→ **WHAT IS EXPECTED**: Copy each line of the material beneath that holds the word "agent".

→ **SUPPLIED DATA**:
▽
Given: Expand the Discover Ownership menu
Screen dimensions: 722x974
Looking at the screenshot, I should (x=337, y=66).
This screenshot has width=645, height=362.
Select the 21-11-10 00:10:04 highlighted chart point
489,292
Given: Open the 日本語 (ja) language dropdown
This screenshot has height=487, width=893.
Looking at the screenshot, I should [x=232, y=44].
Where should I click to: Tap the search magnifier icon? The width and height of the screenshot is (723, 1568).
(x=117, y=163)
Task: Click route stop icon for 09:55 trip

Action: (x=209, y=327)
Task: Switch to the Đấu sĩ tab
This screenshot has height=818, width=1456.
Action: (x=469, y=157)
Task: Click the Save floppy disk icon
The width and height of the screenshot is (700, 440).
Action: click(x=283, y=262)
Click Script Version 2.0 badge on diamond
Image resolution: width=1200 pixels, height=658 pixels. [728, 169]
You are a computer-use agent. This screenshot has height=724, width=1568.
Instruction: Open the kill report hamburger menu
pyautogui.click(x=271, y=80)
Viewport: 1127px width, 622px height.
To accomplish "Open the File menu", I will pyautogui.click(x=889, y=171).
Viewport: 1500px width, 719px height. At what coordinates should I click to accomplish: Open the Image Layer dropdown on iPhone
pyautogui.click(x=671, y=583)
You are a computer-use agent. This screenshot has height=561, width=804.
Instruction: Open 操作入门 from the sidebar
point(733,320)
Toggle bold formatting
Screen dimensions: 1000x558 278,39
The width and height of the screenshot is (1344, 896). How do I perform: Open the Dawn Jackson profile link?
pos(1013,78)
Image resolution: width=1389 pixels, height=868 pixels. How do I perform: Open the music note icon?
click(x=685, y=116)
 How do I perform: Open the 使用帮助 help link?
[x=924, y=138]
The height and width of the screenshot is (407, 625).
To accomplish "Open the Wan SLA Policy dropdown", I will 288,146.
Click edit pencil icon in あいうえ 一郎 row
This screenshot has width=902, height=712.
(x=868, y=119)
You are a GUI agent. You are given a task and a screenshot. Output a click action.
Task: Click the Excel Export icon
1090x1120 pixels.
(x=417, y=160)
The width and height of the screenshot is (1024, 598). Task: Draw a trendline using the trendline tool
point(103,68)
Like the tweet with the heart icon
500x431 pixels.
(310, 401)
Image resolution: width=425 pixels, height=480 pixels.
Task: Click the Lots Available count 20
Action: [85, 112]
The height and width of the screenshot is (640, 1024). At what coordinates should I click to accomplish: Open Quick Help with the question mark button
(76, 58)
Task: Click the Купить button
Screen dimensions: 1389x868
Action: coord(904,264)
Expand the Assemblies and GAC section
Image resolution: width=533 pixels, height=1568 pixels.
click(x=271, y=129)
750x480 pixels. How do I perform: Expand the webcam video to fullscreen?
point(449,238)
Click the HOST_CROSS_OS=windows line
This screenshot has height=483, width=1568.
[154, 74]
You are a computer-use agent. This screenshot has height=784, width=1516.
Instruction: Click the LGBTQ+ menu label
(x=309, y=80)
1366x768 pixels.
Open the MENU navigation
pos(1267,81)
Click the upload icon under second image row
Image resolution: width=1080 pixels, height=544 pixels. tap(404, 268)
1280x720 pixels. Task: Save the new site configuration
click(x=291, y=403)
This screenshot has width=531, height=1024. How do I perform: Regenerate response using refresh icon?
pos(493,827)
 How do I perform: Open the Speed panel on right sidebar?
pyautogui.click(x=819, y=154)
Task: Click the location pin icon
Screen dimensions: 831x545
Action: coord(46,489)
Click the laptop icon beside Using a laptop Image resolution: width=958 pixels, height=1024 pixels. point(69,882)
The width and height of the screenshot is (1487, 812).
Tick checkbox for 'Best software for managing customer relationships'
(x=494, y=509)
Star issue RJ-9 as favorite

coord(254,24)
△
→ **ANSWER BELOW**:
You are a computer-use agent. This screenshot has height=724, width=1568.
You are a computer-use agent. This screenshot has height=561, width=804.
You are a GUI agent. You are given a task and a screenshot. Output a click action.
You are a computer-use agent. This screenshot has height=784, width=1516.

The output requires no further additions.